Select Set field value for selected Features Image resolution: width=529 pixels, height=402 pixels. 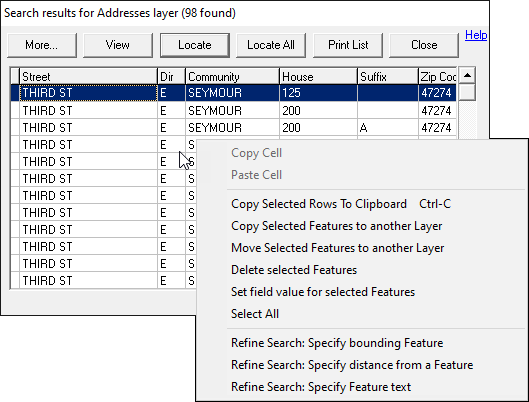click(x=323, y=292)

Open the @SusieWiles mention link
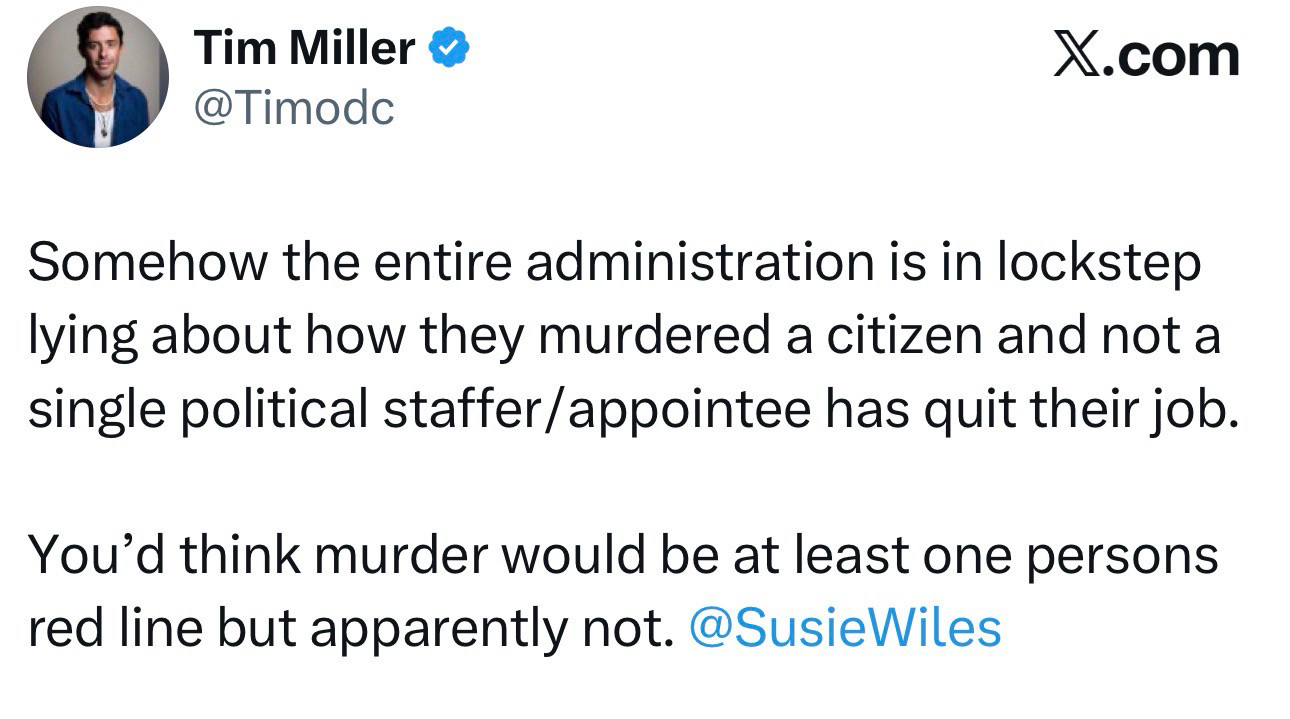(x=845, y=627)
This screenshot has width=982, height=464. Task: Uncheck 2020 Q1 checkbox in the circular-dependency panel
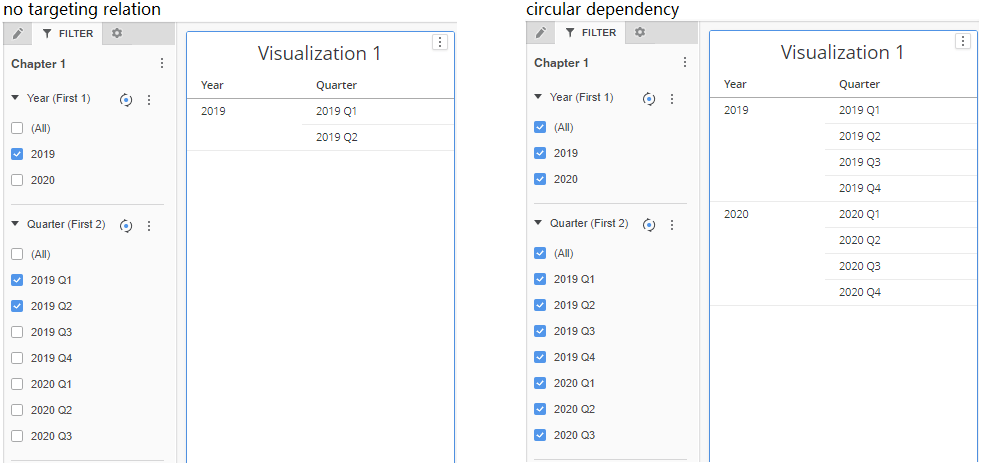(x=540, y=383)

**Task brief:** Each line from the one containing "Open the @SusieWiles mention link" through the last line above should be retyped exactly, and no other line. Any picture is to be left out.

**Problem solution:**
Open the @SusieWiles mention link
(x=845, y=627)
This screenshot has width=982, height=464. Task: Uncheck 2020 Q1 checkbox in the circular-dependency panel
(x=540, y=383)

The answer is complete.